**Requirements**: Please copy every one of the rows below back out word for word, in the same order and with the same line breaks.

[Start Data entries]

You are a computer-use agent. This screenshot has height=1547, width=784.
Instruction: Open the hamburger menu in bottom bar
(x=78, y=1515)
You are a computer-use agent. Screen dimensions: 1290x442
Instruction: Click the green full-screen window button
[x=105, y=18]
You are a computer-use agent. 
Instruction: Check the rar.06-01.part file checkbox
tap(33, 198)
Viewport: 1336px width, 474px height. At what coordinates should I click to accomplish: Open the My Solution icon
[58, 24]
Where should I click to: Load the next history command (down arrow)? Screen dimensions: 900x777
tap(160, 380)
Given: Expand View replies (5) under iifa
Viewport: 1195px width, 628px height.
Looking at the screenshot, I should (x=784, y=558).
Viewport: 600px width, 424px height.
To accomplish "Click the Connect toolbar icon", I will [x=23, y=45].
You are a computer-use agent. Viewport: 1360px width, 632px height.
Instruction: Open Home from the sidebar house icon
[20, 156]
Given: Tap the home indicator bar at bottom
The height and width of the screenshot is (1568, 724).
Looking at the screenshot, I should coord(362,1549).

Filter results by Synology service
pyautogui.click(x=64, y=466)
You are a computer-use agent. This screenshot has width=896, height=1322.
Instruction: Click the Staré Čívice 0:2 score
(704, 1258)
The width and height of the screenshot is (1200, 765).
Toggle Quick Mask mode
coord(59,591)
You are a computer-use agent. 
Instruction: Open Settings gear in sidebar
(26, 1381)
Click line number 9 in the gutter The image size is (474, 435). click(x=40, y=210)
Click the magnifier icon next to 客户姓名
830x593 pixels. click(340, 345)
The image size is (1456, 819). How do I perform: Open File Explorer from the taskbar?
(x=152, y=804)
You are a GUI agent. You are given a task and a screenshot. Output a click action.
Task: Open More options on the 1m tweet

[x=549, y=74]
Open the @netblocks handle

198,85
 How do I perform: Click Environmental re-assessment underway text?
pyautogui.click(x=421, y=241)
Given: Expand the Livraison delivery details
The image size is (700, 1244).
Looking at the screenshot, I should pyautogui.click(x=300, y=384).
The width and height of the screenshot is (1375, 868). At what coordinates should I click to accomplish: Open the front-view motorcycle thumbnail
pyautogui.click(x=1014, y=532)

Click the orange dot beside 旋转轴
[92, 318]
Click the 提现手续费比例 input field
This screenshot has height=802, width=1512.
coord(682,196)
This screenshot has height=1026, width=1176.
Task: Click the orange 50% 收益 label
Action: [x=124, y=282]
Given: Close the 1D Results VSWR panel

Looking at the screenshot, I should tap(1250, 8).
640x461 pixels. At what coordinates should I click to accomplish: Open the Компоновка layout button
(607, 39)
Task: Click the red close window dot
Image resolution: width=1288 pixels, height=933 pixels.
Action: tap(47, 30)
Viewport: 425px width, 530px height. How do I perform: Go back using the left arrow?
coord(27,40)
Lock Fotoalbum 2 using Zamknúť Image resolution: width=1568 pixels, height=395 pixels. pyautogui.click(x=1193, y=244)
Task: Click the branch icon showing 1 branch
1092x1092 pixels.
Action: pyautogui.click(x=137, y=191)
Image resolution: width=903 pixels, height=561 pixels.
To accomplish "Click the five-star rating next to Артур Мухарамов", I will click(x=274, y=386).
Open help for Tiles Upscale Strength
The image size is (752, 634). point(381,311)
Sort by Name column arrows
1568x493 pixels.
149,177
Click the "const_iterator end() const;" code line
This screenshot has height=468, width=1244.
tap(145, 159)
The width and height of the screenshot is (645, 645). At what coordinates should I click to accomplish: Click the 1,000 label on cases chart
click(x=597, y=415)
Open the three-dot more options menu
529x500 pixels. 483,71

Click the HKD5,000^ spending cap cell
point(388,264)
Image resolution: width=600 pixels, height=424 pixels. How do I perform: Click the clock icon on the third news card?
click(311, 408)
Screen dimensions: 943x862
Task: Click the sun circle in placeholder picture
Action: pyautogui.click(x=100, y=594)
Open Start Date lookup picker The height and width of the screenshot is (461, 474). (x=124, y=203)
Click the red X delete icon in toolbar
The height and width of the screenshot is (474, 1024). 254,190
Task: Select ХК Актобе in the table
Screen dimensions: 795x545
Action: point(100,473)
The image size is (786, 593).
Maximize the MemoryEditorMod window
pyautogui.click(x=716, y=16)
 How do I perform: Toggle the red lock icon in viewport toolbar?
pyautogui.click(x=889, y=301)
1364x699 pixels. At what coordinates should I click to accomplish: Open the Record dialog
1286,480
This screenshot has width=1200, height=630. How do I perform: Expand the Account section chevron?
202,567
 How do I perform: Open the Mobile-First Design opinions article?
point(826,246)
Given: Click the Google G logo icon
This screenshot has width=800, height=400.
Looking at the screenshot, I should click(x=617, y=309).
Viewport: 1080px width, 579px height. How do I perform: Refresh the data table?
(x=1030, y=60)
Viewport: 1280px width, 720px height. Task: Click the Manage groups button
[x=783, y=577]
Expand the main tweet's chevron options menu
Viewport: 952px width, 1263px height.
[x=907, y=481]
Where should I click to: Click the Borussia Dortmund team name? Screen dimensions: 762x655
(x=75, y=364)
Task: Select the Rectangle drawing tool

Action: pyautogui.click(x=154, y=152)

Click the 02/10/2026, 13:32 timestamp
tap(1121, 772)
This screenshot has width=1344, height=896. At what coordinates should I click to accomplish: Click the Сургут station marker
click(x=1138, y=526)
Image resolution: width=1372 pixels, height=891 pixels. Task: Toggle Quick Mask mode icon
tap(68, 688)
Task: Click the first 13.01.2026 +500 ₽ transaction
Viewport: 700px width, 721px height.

[End Data entries]

**Result for this exercise**:
You are a computer-use agent. This screenshot has height=1547, width=784.
Instruction: Open the hamburger menu in bottom bar
(x=78, y=1515)
You are a computer-use agent. Screen dimensions: 1290x442
Instruction: Click the green full-screen window button
[x=105, y=18]
You are a computer-use agent. 
Instruction: Check the rar.06-01.part file checkbox
tap(33, 198)
Viewport: 1336px width, 474px height. At what coordinates should I click to accomplish: Open the My Solution icon
[58, 24]
Where should I click to: Load the next history command (down arrow)? Screen dimensions: 900x777
tap(160, 380)
Given: Expand View replies (5) under iifa
Viewport: 1195px width, 628px height.
Looking at the screenshot, I should (x=784, y=558).
Viewport: 600px width, 424px height.
To accomplish "Click the Connect toolbar icon", I will [x=23, y=45].
You are a computer-use agent. Viewport: 1360px width, 632px height.
Instruction: Open Home from the sidebar house icon
[20, 156]
Given: Tap the home indicator bar at bottom
The height and width of the screenshot is (1568, 724).
Looking at the screenshot, I should coord(362,1549).

Filter results by Synology service
pyautogui.click(x=64, y=466)
You are a computer-use agent. This screenshot has width=896, height=1322.
Instruction: Click the Staré Čívice 0:2 score
(704, 1258)
The width and height of the screenshot is (1200, 765).
Toggle Quick Mask mode
coord(59,591)
You are a computer-use agent. 
Instruction: Open Settings gear in sidebar
(26, 1381)
Click line number 9 in the gutter The image size is (474, 435). click(x=40, y=210)
Click the magnifier icon next to 客户姓名
830x593 pixels. click(340, 345)
The image size is (1456, 819). How do I perform: Open File Explorer from the taskbar?
(x=152, y=804)
You are a GUI agent. You are given a task and a screenshot. Output a click action.
Task: Open More options on the 1m tweet

[x=549, y=74]
Open the @netblocks handle

198,85
 How do I perform: Click Environmental re-assessment underway text?
pyautogui.click(x=421, y=241)
Given: Expand the Livraison delivery details
The image size is (700, 1244).
Looking at the screenshot, I should pyautogui.click(x=300, y=384).
The width and height of the screenshot is (1375, 868). At what coordinates should I click to accomplish: Open the front-view motorcycle thumbnail
pyautogui.click(x=1014, y=532)

Click the orange dot beside 旋转轴
[92, 318]
Click the 提现手续费比例 input field
This screenshot has height=802, width=1512.
coord(682,196)
This screenshot has height=1026, width=1176.
Task: Click the orange 50% 收益 label
Action: [x=124, y=282]
Given: Close the 1D Results VSWR panel

Looking at the screenshot, I should tap(1250, 8).
640x461 pixels. At what coordinates should I click to accomplish: Open the Компоновка layout button
(607, 39)
Task: Click the red close window dot
Image resolution: width=1288 pixels, height=933 pixels.
Action: tap(47, 30)
Viewport: 425px width, 530px height. How do I perform: Go back using the left arrow?
coord(27,40)
Lock Fotoalbum 2 using Zamknúť Image resolution: width=1568 pixels, height=395 pixels. pyautogui.click(x=1193, y=244)
Task: Click the branch icon showing 1 branch
1092x1092 pixels.
Action: pyautogui.click(x=137, y=191)
Image resolution: width=903 pixels, height=561 pixels.
To accomplish "Click the five-star rating next to Артур Мухарамов", I will click(x=274, y=386).
Open help for Tiles Upscale Strength
The image size is (752, 634). point(381,311)
Sort by Name column arrows
1568x493 pixels.
149,177
Click the "const_iterator end() const;" code line
This screenshot has height=468, width=1244.
tap(145, 159)
The width and height of the screenshot is (645, 645). At what coordinates should I click to accomplish: Click the 1,000 label on cases chart
click(x=597, y=415)
Open the three-dot more options menu
529x500 pixels. 483,71

Click the HKD5,000^ spending cap cell
point(388,264)
Image resolution: width=600 pixels, height=424 pixels. How do I perform: Click the clock icon on the third news card?
click(311, 408)
Screen dimensions: 943x862
Task: Click the sun circle in placeholder picture
Action: pyautogui.click(x=100, y=594)
Open Start Date lookup picker The height and width of the screenshot is (461, 474). (x=124, y=203)
Click the red X delete icon in toolbar
The height and width of the screenshot is (474, 1024). 254,190
Task: Select ХК Актобе in the table
Screen dimensions: 795x545
Action: point(100,473)
The image size is (786, 593).
Maximize the MemoryEditorMod window
pyautogui.click(x=716, y=16)
 How do I perform: Toggle the red lock icon in viewport toolbar?
pyautogui.click(x=889, y=301)
1364x699 pixels. At what coordinates should I click to accomplish: Open the Record dialog
1286,480
This screenshot has width=1200, height=630. How do I perform: Expand the Account section chevron?
202,567
 How do I perform: Open the Mobile-First Design opinions article?
point(826,246)
Given: Click the Google G logo icon
This screenshot has width=800, height=400.
Looking at the screenshot, I should click(x=617, y=309).
Viewport: 1080px width, 579px height. How do I perform: Refresh the data table?
(x=1030, y=60)
Viewport: 1280px width, 720px height. Task: Click the Manage groups button
[x=783, y=577]
Expand the main tweet's chevron options menu
Viewport: 952px width, 1263px height.
[x=907, y=481]
Where should I click to: Click the Borussia Dortmund team name? Screen dimensions: 762x655
(x=75, y=364)
Task: Select the Rectangle drawing tool

Action: pyautogui.click(x=154, y=152)

Click the 02/10/2026, 13:32 timestamp
tap(1121, 772)
This screenshot has width=1344, height=896. At what coordinates should I click to accomplish: Click the Сургут station marker
click(x=1138, y=526)
Image resolution: width=1372 pixels, height=891 pixels. Task: Toggle Quick Mask mode icon
tap(68, 688)
Task: Click the first 13.01.2026 +500 ₽ transaction
Viewport: 700px width, 721px height.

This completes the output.